Stored data:
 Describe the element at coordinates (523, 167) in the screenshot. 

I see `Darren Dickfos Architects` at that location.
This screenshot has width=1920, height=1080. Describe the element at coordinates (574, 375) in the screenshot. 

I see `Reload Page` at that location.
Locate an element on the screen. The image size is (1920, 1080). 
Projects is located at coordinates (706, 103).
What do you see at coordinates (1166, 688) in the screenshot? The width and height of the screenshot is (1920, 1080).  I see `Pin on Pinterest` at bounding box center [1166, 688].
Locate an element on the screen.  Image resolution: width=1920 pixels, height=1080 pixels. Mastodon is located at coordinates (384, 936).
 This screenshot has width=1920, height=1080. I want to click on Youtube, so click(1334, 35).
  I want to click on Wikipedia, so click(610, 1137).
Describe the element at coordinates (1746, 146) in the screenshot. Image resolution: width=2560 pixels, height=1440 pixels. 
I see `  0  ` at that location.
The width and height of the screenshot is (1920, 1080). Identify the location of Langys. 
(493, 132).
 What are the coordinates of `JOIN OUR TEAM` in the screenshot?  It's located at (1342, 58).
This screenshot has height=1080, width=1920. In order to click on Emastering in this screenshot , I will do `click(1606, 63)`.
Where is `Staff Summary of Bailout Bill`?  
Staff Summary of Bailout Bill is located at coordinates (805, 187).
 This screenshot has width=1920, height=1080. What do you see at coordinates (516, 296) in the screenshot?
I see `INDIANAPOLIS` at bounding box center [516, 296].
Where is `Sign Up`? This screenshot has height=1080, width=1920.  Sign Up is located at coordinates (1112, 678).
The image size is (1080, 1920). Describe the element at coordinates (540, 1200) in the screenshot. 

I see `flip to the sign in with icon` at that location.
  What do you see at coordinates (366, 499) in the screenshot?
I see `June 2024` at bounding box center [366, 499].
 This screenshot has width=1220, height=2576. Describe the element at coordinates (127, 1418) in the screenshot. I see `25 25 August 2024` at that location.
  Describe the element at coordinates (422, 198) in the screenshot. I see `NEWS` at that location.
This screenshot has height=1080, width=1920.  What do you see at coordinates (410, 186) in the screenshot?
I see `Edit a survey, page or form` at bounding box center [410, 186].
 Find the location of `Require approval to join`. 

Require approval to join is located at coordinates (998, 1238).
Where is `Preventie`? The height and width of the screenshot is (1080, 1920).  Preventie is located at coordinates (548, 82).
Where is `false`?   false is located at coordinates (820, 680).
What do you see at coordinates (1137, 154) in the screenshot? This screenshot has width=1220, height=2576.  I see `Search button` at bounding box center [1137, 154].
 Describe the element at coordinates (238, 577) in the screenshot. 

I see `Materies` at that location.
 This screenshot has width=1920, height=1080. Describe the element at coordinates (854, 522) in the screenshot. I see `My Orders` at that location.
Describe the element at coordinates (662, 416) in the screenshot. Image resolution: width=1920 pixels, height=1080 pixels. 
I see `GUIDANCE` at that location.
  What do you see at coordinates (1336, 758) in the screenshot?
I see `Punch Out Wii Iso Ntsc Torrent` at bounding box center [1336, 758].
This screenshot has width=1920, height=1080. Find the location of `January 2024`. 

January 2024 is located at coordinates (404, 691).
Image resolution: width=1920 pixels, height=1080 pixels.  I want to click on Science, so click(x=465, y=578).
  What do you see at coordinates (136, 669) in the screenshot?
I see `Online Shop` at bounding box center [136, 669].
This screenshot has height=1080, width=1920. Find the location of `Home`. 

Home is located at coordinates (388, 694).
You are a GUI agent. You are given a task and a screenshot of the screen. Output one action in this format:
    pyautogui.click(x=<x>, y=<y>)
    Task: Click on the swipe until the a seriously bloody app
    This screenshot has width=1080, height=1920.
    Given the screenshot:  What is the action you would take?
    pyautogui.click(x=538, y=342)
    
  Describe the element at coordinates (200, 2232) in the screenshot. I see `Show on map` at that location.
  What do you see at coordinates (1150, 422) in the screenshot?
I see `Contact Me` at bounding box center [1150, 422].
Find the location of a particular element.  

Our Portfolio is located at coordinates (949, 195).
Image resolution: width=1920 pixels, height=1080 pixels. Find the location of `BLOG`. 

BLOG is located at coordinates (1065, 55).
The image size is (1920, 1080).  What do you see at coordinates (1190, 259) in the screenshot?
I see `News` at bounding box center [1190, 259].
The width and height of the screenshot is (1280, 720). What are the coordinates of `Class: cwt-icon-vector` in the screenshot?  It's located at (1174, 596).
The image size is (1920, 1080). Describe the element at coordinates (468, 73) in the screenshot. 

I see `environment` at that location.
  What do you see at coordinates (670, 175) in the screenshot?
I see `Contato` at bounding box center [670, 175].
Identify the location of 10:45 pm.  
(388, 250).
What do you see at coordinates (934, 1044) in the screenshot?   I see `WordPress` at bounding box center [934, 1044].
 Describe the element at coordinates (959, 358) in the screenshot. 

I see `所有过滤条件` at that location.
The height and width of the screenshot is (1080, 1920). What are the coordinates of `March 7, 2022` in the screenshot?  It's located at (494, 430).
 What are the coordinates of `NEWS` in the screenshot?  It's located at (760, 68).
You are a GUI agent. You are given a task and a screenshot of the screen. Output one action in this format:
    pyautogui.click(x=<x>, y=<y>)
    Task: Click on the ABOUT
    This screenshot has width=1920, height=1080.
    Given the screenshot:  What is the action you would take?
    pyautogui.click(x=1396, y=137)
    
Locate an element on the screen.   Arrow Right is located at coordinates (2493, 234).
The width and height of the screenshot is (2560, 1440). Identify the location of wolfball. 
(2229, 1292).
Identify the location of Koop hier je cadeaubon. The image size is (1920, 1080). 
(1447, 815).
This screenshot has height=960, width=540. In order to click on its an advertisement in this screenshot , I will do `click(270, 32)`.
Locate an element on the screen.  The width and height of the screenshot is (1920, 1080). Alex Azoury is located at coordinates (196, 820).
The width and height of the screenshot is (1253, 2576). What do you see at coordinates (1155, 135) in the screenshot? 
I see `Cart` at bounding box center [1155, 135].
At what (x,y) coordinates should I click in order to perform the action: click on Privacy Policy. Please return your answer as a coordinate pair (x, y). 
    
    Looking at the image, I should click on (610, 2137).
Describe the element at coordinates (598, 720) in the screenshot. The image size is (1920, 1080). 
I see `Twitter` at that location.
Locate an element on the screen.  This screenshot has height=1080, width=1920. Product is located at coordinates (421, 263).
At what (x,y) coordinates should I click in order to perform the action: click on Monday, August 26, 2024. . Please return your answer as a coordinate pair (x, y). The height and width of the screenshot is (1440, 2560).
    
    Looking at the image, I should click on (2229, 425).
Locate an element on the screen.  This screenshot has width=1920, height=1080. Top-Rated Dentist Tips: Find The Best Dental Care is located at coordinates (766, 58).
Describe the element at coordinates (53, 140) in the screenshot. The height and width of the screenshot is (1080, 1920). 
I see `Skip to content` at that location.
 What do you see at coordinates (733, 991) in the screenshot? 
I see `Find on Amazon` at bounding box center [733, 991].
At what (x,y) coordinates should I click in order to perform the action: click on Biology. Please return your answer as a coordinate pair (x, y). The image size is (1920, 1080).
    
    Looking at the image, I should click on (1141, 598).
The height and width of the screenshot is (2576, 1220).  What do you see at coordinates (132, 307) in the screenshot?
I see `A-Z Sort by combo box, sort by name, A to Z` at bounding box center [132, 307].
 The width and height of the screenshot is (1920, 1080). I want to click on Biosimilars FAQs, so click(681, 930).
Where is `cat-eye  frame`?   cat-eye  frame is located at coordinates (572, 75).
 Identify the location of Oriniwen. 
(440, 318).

What to produce: Copy every line of the records above, word for word, without changing anything.

Solution:
 Describe the element at coordinates (523, 167) in the screenshot. 

I see `Darren Dickfos Architects` at that location.
This screenshot has width=1920, height=1080. Describe the element at coordinates (574, 375) in the screenshot. 

I see `Reload Page` at that location.
Locate an element on the screen. The image size is (1920, 1080). 
Projects is located at coordinates (706, 103).
What do you see at coordinates (1166, 688) in the screenshot? The width and height of the screenshot is (1920, 1080).  I see `Pin on Pinterest` at bounding box center [1166, 688].
Locate an element on the screen.  Image resolution: width=1920 pixels, height=1080 pixels. Mastodon is located at coordinates (384, 936).
 This screenshot has width=1920, height=1080. I want to click on Youtube, so click(1334, 35).
  I want to click on Wikipedia, so click(610, 1137).
Describe the element at coordinates (1746, 146) in the screenshot. Image resolution: width=2560 pixels, height=1440 pixels. 
I see `  0  ` at that location.
The width and height of the screenshot is (1920, 1080). Identify the location of Langys. 
(493, 132).
 What are the coordinates of `JOIN OUR TEAM` in the screenshot?  It's located at (1342, 58).
This screenshot has height=1080, width=1920. In order to click on Emastering in this screenshot , I will do `click(1606, 63)`.
Where is `Staff Summary of Bailout Bill`?  
Staff Summary of Bailout Bill is located at coordinates (805, 187).
 This screenshot has width=1920, height=1080. What do you see at coordinates (516, 296) in the screenshot?
I see `INDIANAPOLIS` at bounding box center [516, 296].
Where is `Sign Up`? This screenshot has height=1080, width=1920.  Sign Up is located at coordinates (1112, 678).
The image size is (1080, 1920). Describe the element at coordinates (540, 1200) in the screenshot. 

I see `flip to the sign in with icon` at that location.
  What do you see at coordinates (366, 499) in the screenshot?
I see `June 2024` at bounding box center [366, 499].
 This screenshot has width=1220, height=2576. Describe the element at coordinates (127, 1418) in the screenshot. I see `25 25 August 2024` at that location.
  Describe the element at coordinates (422, 198) in the screenshot. I see `NEWS` at that location.
This screenshot has height=1080, width=1920.  What do you see at coordinates (410, 186) in the screenshot?
I see `Edit a survey, page or form` at bounding box center [410, 186].
 Find the location of `Require approval to join`. 

Require approval to join is located at coordinates (998, 1238).
Where is `Preventie`? The height and width of the screenshot is (1080, 1920).  Preventie is located at coordinates (548, 82).
Where is `false`?   false is located at coordinates (820, 680).
What do you see at coordinates (1137, 154) in the screenshot? This screenshot has width=1220, height=2576.  I see `Search button` at bounding box center [1137, 154].
 Describe the element at coordinates (238, 577) in the screenshot. 

I see `Materies` at that location.
 This screenshot has width=1920, height=1080. Describe the element at coordinates (854, 522) in the screenshot. I see `My Orders` at that location.
Describe the element at coordinates (662, 416) in the screenshot. Image resolution: width=1920 pixels, height=1080 pixels. 
I see `GUIDANCE` at that location.
  What do you see at coordinates (1336, 758) in the screenshot?
I see `Punch Out Wii Iso Ntsc Torrent` at bounding box center [1336, 758].
This screenshot has width=1920, height=1080. Find the location of `January 2024`. 

January 2024 is located at coordinates (404, 691).
Image resolution: width=1920 pixels, height=1080 pixels.  I want to click on Science, so click(x=465, y=578).
  What do you see at coordinates (136, 669) in the screenshot?
I see `Online Shop` at bounding box center [136, 669].
This screenshot has height=1080, width=1920. Find the location of `Home`. 

Home is located at coordinates (388, 694).
You are a GUI agent. You are given a task and a screenshot of the screen. Output one action in this format:
    pyautogui.click(x=<x>, y=<y>)
    Task: Click on the swipe until the a seriously bloody app
    This screenshot has width=1080, height=1920.
    Given the screenshot:  What is the action you would take?
    pyautogui.click(x=538, y=342)
    
  Describe the element at coordinates (200, 2232) in the screenshot. I see `Show on map` at that location.
  What do you see at coordinates (1150, 422) in the screenshot?
I see `Contact Me` at bounding box center [1150, 422].
Find the location of a particular element.  

Our Portfolio is located at coordinates (949, 195).
Image resolution: width=1920 pixels, height=1080 pixels. Find the location of `BLOG`. 

BLOG is located at coordinates (1065, 55).
The image size is (1920, 1080).  What do you see at coordinates (1190, 259) in the screenshot?
I see `News` at bounding box center [1190, 259].
The width and height of the screenshot is (1280, 720). What are the coordinates of `Class: cwt-icon-vector` in the screenshot?  It's located at (1174, 596).
The image size is (1920, 1080). Describe the element at coordinates (468, 73) in the screenshot. 

I see `environment` at that location.
  What do you see at coordinates (670, 175) in the screenshot?
I see `Contato` at bounding box center [670, 175].
Identify the location of 10:45 pm.  
(388, 250).
What do you see at coordinates (934, 1044) in the screenshot?   I see `WordPress` at bounding box center [934, 1044].
 Describe the element at coordinates (959, 358) in the screenshot. 

I see `所有过滤条件` at that location.
The height and width of the screenshot is (1080, 1920). What are the coordinates of `March 7, 2022` in the screenshot?  It's located at (494, 430).
 What are the coordinates of `NEWS` in the screenshot?  It's located at (760, 68).
You are a GUI agent. You are given a task and a screenshot of the screen. Output one action in this format:
    pyautogui.click(x=<x>, y=<y>)
    Task: Click on the ABOUT
    This screenshot has width=1920, height=1080.
    Given the screenshot:  What is the action you would take?
    pyautogui.click(x=1396, y=137)
    
Locate an element on the screen.   Arrow Right is located at coordinates (2493, 234).
The width and height of the screenshot is (2560, 1440). Identify the location of wolfball. 
(2229, 1292).
Identify the location of Koop hier je cadeaubon. The image size is (1920, 1080). 
(1447, 815).
This screenshot has height=960, width=540. In order to click on its an advertisement in this screenshot , I will do `click(270, 32)`.
Locate an element on the screen.  The width and height of the screenshot is (1920, 1080). Alex Azoury is located at coordinates (196, 820).
The width and height of the screenshot is (1253, 2576). What do you see at coordinates (1155, 135) in the screenshot? 
I see `Cart` at bounding box center [1155, 135].
At what (x,y) coordinates should I click in order to perform the action: click on Privacy Policy. Please return your answer as a coordinate pair (x, y). 
    
    Looking at the image, I should click on (610, 2137).
Describe the element at coordinates (598, 720) in the screenshot. The image size is (1920, 1080). 
I see `Twitter` at that location.
Locate an element on the screen.  This screenshot has height=1080, width=1920. Product is located at coordinates (421, 263).
At what (x,y) coordinates should I click in order to perform the action: click on Monday, August 26, 2024. . Please return your answer as a coordinate pair (x, y). The height and width of the screenshot is (1440, 2560).
    
    Looking at the image, I should click on (2229, 425).
Locate an element on the screen.  This screenshot has width=1920, height=1080. Top-Rated Dentist Tips: Find The Best Dental Care is located at coordinates (766, 58).
Describe the element at coordinates (53, 140) in the screenshot. The height and width of the screenshot is (1080, 1920). 
I see `Skip to content` at that location.
 What do you see at coordinates (733, 991) in the screenshot? 
I see `Find on Amazon` at bounding box center [733, 991].
At what (x,y) coordinates should I click in order to perform the action: click on Biology. Please return your answer as a coordinate pair (x, y). The image size is (1920, 1080).
    
    Looking at the image, I should click on (1141, 598).
The height and width of the screenshot is (2576, 1220).  What do you see at coordinates (132, 307) in the screenshot?
I see `A-Z Sort by combo box, sort by name, A to Z` at bounding box center [132, 307].
 The width and height of the screenshot is (1920, 1080). I want to click on Biosimilars FAQs, so click(681, 930).
Where is `cat-eye  frame`?   cat-eye  frame is located at coordinates (572, 75).
 Identify the location of Oriniwen. 
(440, 318).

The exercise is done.